Duncan, a former Southampton FC footballer, struggled to sleep for nine years before away matches.
He says: “When I finally sought help, I learnt simple behavioural techniques to quickly get sleep back on track.
“Now, I help hundreds of people every year, and I’ve devised this easy guide to help you nip poor festive sleep in the bud.”
Most people are hard-wired to sleep but I encourage clients to view sleep as a luxury. It sounds counter intuitive but the principle is simple.
Don’t be bothered by sleep. Stop caring. If you’re worried you won’t sleep, simply accept you’ll not and mean it.
If you miss a night’s sleep, so what? You’ll survive. Overthinking your ability to fall asleep creates doubting fear.
Don’t fret about drinks
Drink alcohol in moderation because too much can interrupt your sleep.
You’ll likely wake up in the middle of the night thirsty or needing the loo and may struggle to fall asleep again, starting a cycle of sleep anxiety.
December is hot for festive drinking, so alternate alcoholic and non-alcoholic drinks during your event.
That way you won’t feel like you’re missing out while still bagging essential hours of rest in this jam-packed season of excess and exhaustion.
Fit in a little bit of daily exercise, be it walking the dog, a lunchtime jog or evening stroll with the kids, or a spell on an exercise bike.
Exercise releases natural endorphins – happy hormones, giving you a feeling of wellbeing.
That will feel doubly good in this season of high fat, sugar and booze.
Sometimes the guilt we carry through December for all the indulgence is more damaging to our sleep and mental wellbeing than anything else.
See it coming
People who expect stress deal with it far better than those who don’t.

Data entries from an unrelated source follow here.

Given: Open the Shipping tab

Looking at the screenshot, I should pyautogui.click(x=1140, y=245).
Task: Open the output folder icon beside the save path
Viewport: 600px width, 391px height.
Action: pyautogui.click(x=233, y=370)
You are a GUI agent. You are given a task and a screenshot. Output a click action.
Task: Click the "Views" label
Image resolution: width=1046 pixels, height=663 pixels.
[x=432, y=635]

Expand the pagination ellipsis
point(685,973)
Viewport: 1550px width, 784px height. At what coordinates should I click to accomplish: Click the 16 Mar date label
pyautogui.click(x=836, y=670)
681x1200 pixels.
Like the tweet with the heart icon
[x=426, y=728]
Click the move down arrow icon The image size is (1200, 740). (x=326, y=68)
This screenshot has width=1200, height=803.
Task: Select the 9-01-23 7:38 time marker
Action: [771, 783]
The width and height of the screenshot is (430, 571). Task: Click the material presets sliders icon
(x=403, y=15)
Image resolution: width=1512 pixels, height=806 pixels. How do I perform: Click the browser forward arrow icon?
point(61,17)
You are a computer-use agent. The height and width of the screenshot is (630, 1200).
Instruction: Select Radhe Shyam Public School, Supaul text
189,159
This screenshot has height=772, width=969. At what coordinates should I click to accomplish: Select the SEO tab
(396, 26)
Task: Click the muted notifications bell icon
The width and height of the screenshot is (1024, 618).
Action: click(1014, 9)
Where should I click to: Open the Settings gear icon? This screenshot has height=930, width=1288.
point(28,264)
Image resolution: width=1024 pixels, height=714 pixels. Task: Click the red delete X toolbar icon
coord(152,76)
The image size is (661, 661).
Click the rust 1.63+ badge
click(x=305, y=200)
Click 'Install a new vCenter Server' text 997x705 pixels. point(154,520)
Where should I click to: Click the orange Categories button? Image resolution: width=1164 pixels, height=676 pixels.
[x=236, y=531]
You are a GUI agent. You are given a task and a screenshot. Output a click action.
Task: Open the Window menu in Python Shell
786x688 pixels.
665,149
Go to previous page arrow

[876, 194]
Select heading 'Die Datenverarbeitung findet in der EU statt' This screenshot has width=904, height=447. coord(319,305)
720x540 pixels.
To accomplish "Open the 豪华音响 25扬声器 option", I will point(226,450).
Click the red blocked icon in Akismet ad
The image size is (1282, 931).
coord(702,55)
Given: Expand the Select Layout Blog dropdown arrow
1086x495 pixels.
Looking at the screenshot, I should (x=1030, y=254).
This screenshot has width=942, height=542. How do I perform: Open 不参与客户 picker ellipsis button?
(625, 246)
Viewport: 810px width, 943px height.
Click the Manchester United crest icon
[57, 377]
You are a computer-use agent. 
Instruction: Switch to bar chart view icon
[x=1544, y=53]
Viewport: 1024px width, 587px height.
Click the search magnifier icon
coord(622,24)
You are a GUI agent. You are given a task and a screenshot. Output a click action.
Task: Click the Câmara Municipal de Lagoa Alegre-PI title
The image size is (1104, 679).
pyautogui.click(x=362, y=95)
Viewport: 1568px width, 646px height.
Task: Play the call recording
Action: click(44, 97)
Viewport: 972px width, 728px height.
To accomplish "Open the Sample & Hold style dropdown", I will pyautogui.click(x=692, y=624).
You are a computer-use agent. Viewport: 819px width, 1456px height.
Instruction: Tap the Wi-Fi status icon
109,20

It’s more realistic for us all to accept Christmas and New Year can be a very stressful time and simply resolve to deal with whatever life throws at us.
If you expect and welcome it, can you be surprised or further stressed by it?
Take things in your stride and know that when your head hits the pillow you won’t be ruminating on all the things that the season is sending to test you.